元嫁に裏切られたとはいえ家族や友人、それとこんなにも慕ってくれるRyoと龍斗がいたんだから。
「あの時、『世界中を敵にまわしても俺の味方だ!』と言い放ったリコのことが知りたくなってな。ちょくちょく情報を手に入れていたんだ」
「そうだったん!?」
「ちょっと間違うとストーカーだけど、ある意味完璧なSPだな」
「おいっ、Ryo!その言い方は兄貴に失礼だぞ!」
「典ちゃんを見守ってくれてたんだね」
「私、全然知らんかったゎ……」
「バレるようなヘマはしない」
「「「「さすが勇者!」」」」
これには全員一致で納得した。
「そしてあの大規模討伐で俺を庇ってリコが死んだ時、生まれて初めて俺に感情が芽生えた…。悲しい、悔しい、淋しい……という感情がな。なぜ生きているうちにお前と関わらなかったのか、話をしなかったのか、友人と呼び会う仲にならなかったのかと…。
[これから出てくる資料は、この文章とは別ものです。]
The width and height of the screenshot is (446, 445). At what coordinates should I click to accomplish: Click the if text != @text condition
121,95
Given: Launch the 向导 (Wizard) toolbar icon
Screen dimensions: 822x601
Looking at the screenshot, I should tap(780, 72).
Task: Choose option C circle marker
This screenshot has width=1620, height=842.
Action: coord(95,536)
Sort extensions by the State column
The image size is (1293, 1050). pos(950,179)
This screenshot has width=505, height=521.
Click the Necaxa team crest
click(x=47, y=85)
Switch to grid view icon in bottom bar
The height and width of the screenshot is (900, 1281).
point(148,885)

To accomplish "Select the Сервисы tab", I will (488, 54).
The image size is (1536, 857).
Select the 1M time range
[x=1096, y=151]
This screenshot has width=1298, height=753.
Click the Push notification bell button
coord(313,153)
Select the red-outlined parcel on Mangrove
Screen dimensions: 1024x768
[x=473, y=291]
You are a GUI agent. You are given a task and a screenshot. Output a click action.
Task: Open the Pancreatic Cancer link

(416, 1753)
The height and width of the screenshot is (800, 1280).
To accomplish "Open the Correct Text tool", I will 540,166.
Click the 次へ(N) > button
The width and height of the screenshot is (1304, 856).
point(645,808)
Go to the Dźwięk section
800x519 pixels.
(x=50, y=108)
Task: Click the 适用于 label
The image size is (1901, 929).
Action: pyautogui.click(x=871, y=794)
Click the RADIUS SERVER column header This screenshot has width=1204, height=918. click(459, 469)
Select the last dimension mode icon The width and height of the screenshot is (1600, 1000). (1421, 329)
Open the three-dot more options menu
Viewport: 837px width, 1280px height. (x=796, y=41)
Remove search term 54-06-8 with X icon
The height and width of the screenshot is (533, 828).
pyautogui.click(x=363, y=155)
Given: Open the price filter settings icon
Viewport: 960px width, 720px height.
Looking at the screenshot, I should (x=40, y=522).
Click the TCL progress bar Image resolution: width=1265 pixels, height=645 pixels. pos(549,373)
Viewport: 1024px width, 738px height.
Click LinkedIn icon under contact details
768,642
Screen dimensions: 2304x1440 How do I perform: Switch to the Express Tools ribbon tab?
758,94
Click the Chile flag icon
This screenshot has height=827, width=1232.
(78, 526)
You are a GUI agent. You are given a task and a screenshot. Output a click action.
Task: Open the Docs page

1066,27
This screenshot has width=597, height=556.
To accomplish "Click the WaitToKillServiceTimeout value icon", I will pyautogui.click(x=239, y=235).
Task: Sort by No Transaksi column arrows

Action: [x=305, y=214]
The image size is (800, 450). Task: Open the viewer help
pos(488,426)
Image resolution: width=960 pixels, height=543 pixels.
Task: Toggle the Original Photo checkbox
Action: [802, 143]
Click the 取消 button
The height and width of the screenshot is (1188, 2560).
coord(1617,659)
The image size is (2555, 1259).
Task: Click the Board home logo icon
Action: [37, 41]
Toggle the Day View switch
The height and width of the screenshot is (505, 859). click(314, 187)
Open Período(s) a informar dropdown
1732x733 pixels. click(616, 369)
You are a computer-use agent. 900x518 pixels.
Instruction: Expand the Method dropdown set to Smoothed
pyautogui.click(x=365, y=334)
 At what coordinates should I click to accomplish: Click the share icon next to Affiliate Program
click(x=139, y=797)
後悔したまま俺は生涯を終えた……」
「ゴーシュ……」
「兄貴……」
「「・・・」」
周囲から恐れられ、誰からも最強と認められた勇者ゴーシュが唯一望んだものは、B級冒険者に成りたての少女と過ごす時間だったのだ。
あまりにも切ない告白だった。
私は溢れ出る涙が止まらず、やむを得ずいったん洗面所に顔を洗いに行った。リビングには男4人が残っていた。
そして私のいない間にゴーシュの決意表明があったようだ。
それも驚きの内容が…。
「とにかく黒井さんは……」
「ゴーシュでいい」
俺はゴーシュという男に確認しておきたいことがあった。
典ちゃんと前世からの繋がりのある男。
聞いただけでもかなり深い想いをお互い持っている相手に。
「じゃあ遠慮なくゴーシュと呼ばせてもらうね」
「あぁ……」
「ゴーシュは典ちゃんのことどう思ってるの?」
それ今聞くか?と、正直その場にいたRyoと龍斗は心の中で盛大に突っ込んでいた。気持ちは分かる。自分の彼女にとんでもない繋がりのある最強の男が現れたんだから。
でも、さっきまでの生死に関わる話の後で恋愛話ってのは、いささか……、何と言うか……、ねぇ…。
「この転生は運命だ!」
ゴーシュは俺の目を見てハッキリと言いきった。
「今度こそ俺はリコの楯となり幸せを見届ける。前世の借りを返させてもらう。それが俺の幸せだと確信したからだ!」
切ない告白の後のまさかの告白に俺達3人は言葉を失った…。